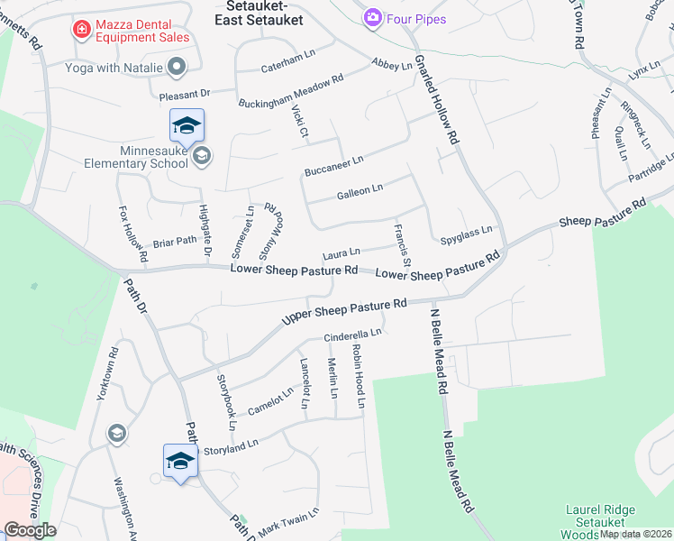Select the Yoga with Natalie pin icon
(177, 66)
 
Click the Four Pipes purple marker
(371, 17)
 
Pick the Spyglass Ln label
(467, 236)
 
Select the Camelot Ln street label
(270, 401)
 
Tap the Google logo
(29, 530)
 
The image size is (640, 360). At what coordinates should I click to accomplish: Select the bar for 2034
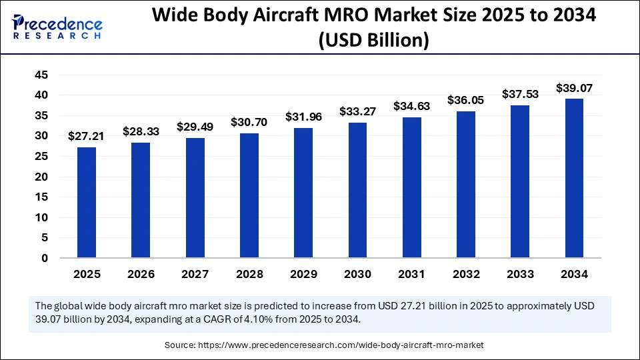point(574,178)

■ TASK STATEMENT ■
Extract the lines word for word, starting with the line that contains "Select the Camelot Ln street label" and continuing through the last line, with both ends included. Leave the pictures out of your answer.

■ FULL RESPONSE ■
Select the Camelot Ln street label
(270, 401)
 
Tap the Google logo
(29, 530)
 
The image size is (640, 360). At what coordinates should I click to accomplish: Select the bar for 2034
point(574,178)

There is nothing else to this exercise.